[Saved data entries]
-------
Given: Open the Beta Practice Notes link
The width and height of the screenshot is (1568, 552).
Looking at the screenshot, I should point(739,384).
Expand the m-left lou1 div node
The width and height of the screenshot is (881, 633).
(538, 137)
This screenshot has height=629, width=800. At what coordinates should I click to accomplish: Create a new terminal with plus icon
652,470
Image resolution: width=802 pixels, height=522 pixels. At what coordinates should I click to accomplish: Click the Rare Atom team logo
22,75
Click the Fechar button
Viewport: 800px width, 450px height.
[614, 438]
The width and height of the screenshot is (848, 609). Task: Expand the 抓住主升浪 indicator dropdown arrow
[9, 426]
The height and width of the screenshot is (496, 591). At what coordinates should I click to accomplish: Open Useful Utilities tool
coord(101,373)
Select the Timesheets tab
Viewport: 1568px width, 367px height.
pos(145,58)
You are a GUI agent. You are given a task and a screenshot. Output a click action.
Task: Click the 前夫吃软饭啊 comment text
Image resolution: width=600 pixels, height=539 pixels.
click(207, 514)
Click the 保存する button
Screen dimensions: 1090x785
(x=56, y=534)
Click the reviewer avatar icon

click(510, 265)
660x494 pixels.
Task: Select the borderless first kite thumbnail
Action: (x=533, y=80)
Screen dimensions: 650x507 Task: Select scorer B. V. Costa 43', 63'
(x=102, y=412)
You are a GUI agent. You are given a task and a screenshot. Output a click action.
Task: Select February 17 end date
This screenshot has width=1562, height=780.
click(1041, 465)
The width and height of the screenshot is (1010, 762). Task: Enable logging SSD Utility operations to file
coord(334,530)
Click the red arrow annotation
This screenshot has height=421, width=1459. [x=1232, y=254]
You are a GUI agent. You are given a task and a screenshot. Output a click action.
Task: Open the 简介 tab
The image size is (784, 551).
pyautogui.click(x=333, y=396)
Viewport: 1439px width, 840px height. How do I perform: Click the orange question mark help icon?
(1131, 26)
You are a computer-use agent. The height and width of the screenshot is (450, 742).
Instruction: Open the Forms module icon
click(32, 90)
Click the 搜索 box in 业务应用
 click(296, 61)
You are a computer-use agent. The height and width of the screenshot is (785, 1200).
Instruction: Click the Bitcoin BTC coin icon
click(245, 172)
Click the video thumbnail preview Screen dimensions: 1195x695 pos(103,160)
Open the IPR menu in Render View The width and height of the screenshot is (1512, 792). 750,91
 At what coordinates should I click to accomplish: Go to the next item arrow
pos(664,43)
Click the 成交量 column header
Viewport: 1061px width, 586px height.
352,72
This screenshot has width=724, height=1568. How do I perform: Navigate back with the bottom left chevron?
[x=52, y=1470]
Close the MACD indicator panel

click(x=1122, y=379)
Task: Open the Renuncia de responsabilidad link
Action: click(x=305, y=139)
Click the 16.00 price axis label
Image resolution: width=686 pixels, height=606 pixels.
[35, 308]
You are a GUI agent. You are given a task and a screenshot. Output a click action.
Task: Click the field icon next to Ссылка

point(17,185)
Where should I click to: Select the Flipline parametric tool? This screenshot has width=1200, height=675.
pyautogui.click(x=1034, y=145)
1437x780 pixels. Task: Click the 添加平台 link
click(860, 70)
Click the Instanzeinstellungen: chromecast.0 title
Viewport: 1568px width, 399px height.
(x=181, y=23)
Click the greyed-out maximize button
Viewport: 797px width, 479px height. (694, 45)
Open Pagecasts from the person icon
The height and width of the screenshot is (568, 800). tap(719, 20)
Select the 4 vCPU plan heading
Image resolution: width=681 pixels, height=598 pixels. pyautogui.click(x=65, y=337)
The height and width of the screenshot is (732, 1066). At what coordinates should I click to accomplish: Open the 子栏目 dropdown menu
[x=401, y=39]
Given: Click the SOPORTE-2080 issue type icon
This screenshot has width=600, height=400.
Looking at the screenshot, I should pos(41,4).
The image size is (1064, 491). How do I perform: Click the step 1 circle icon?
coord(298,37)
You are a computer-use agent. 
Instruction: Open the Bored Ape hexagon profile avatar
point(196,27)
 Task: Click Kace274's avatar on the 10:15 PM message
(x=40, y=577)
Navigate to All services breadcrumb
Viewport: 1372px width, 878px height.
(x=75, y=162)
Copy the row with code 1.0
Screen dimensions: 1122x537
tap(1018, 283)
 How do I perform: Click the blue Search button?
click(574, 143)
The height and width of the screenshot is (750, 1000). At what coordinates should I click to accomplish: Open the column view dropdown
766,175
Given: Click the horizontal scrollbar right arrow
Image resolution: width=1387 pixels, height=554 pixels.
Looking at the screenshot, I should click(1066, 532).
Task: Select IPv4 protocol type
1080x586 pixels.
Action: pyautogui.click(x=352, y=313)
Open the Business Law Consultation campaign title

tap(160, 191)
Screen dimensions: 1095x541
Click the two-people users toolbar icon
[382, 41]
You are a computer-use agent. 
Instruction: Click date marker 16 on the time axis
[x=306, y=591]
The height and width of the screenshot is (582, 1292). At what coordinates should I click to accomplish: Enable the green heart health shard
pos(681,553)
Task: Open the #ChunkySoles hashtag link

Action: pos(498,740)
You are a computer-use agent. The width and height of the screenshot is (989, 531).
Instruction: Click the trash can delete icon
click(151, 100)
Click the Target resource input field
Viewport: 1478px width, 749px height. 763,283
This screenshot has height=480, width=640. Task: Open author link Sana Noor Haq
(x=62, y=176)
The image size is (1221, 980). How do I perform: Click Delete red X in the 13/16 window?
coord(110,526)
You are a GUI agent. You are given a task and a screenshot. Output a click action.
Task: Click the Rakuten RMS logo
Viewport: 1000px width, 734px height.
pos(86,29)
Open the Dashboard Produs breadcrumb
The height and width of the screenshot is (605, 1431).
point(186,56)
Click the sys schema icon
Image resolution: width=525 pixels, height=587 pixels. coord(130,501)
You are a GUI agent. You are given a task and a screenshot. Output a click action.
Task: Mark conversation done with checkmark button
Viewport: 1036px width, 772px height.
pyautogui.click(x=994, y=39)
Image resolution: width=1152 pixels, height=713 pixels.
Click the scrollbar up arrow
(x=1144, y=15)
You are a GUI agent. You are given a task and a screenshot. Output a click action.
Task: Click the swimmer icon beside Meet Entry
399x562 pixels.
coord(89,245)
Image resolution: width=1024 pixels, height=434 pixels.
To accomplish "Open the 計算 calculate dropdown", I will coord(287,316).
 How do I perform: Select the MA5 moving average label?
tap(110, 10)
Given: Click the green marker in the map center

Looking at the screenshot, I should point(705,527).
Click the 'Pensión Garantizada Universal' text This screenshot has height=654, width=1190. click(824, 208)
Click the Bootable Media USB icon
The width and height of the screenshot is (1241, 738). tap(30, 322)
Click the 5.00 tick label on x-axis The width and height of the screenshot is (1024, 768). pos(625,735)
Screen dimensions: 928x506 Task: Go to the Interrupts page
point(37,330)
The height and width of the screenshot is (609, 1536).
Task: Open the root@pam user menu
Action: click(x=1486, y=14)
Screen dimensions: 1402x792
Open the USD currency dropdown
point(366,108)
-------
TASK DIRECTIONS:
Search the data for "computer". Copy every line that has it.

ANSWER SECTION:
You are a computer-use agent. The height and width of the screenshot is (450, 742).
You are a computer-use agent. The height and width of the screenshot is (785, 1200).
You are a computer-use agent. 
You are a computer-use agent. 
You are a computer-use agent. The width and height of the screenshot is (989, 531).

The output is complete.